— Provided text —
# # # # #

Editorial Board

What Congress Owes Puerto Rico

Democrats and Republicans must unite to help 3.4 million Americans.

This land is your land.

Photographer: Ricardo Arduengo/AFP/Getty Images

President Donald Trump's visit to Puerto Rico on Tuesday brought more disruption and controversy -- to the markets and the island -- than aid and comfort. Fortunately, there is a better model to provide for both the immediate humanitarian needs of these Americans and the long-term health of their economy.

But it will take the kind of sustained bipartisan focus that yielded last year's legislation to stabilize the commonwealth's finances.

Trump's off-the-cuff remark about wiping out Puerto Rico's debt not only roiled the bond market, it cast a shadow over a functioning mechanism that Congress has already established to help the island to restructure its debt. Puerto Rico's most pressing financial need right now is for short-term operational funding, which may run out by the end of this month -- something that Congress and the Treasury Department can provide.

QuickTake Puerto Rico's Debt

More urgently, humanitarian aid needs to come first. Two weeks after Hurricane Maria shredded homes and businesses, more than 90 percent of the island still lacks electricity, and half its 3.4 million Americans have access to potable water. Given the potential for water-borne illnesses and the island's battered health system, that's a public health disaster waiting to happen.

# # # # #

— Information supplied —
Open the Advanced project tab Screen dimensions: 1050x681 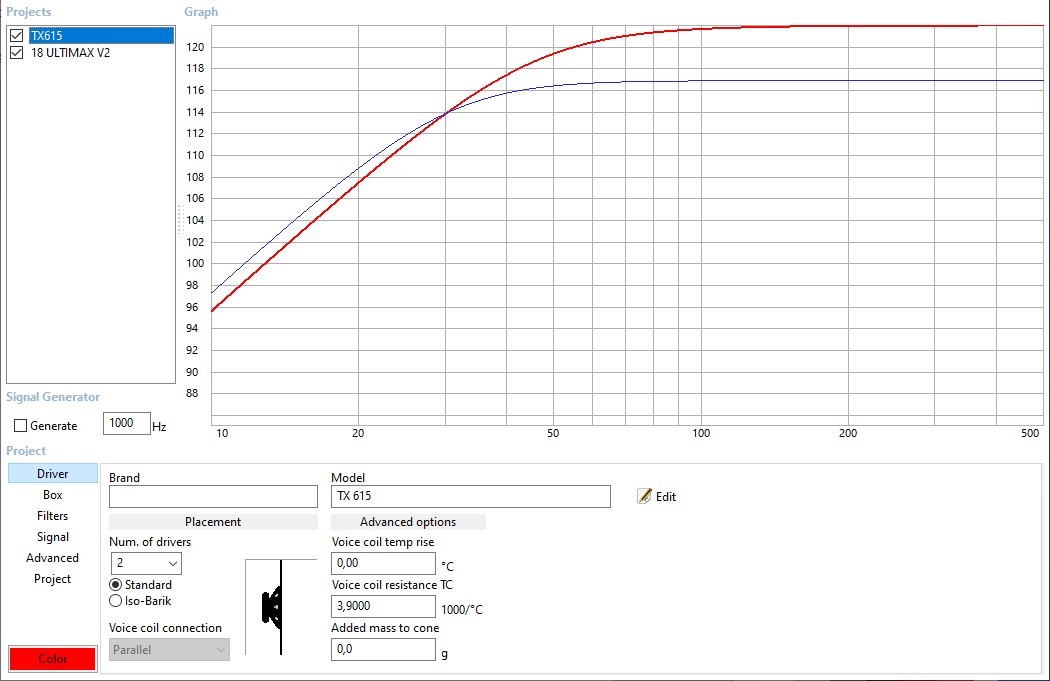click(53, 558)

# # # # #

— What you need to do —
1: Please condense the paragraph of the Puerto Rico editorial that begins "Trump's off-the-cuff remark" into a shorter version that keeps its main facts.
2: Reproduce the Puerto Rico editorial from "Photographer: Ricardo Arduengo/AFP/Getty" up to and including "of their economy.", with "disruption" changed to "turmoil".
These lines have no connection to the Puerto Rico editorial.

— Task-by-task solutions —
1: Trump's offhand comment about erasing Puerto Rico's debt unsettled the bond market. It also undermined the working restructuring mechanism that Congress has already set up. The island's most urgent financial need is short-term operating money, which could run out by the end of the month and which Congress and the Treasury Department can supply.

2:
Photographer: Ricardo Arduengo/AFP/Getty Images

President Donald Trump's visit to Puerto Rico on Tuesday brought more turmoil and controversy -- to the markets and the island -- than aid and comfort. Fortunately, there is a better model to provide for both the immediate humanitarian needs of these Americans and the long-term health of their economy.